Dr. George Thompson Ph.D. is the President and Founder of the
Verbal Judo Institute. He has applied his diverse experience,
including ten years as an English Professor, as well as five
years as a Police Officer, to create an internationally
recognized training program in Tactical Communication.
VERBAL JUDO is offered as a 2-day
training program. The principles and tactics taught enable
graduates to use "Presence and Words" to calm
difficult people who may be under severe emotional or other
influences, redirect the behavior of hostile people, diffuse
potentially dangerous situations, perform professionally under
all conditions and achieve the desired outcome in the
encounter.
GOALS OF THE
COURSE:
- Increased Officer Safety
- Enhanced Professionalism
- Decreased Citizen Complaints
- Decreased Vicarious Liability
- Decreased Stress
- Increased Court Power
- Decreased Cynicism
- Increased Morale
WHAT IS VERBAL
JUDO?
Verbal Judo, or Tactical Communication,
enables officers to further preserve law and order while
maintaining their own and the public's safety by using Appropriate
Presence and Words as force options.
Verbal Judo is the principle of
Judo itself: using the energy of others to master situations.

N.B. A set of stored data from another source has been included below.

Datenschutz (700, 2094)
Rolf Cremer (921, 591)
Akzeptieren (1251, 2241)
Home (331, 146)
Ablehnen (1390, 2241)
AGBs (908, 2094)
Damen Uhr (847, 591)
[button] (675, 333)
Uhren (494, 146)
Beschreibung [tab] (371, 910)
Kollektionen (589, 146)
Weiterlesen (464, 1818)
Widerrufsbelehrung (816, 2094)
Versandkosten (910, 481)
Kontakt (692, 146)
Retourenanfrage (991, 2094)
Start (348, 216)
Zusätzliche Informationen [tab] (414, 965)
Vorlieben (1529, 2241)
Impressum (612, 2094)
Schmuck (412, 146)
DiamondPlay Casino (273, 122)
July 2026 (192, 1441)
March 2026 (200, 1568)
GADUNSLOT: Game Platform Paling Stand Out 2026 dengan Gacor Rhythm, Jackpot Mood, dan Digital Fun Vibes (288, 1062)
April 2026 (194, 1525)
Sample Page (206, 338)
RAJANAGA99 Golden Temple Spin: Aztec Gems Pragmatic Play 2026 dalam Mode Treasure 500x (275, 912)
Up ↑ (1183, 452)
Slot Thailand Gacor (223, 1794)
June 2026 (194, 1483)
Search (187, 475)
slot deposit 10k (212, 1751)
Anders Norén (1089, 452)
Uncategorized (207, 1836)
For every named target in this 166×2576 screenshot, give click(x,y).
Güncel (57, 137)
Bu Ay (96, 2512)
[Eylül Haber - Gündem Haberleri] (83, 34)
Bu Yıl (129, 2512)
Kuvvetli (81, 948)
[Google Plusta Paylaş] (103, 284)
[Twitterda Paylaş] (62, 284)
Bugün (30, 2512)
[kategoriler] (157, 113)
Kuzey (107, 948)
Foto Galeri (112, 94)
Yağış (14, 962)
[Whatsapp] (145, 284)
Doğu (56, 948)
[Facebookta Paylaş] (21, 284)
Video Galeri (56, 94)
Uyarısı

It contains a set of communication principles and tactics that
enable the user to generate cooperation and gain voluntary
compliance in others under stressful conditions, such as
hostile suspects, upset or frightened victims, or any action
which places the officer and the community at odds with each
other.
Verbal Judo teaches a philosophy of how
to look creatively at conflict, offering specific, powerful,
and usable strategies to resolve tense situations. The
presentation is geared primarily but not exclusively, to law
enforcement situations. You will learn to respond to
situations, rather than react to personal feelings,
understanding how to deal with difficult people using conflict
management tactics to defuse confrontational encounters.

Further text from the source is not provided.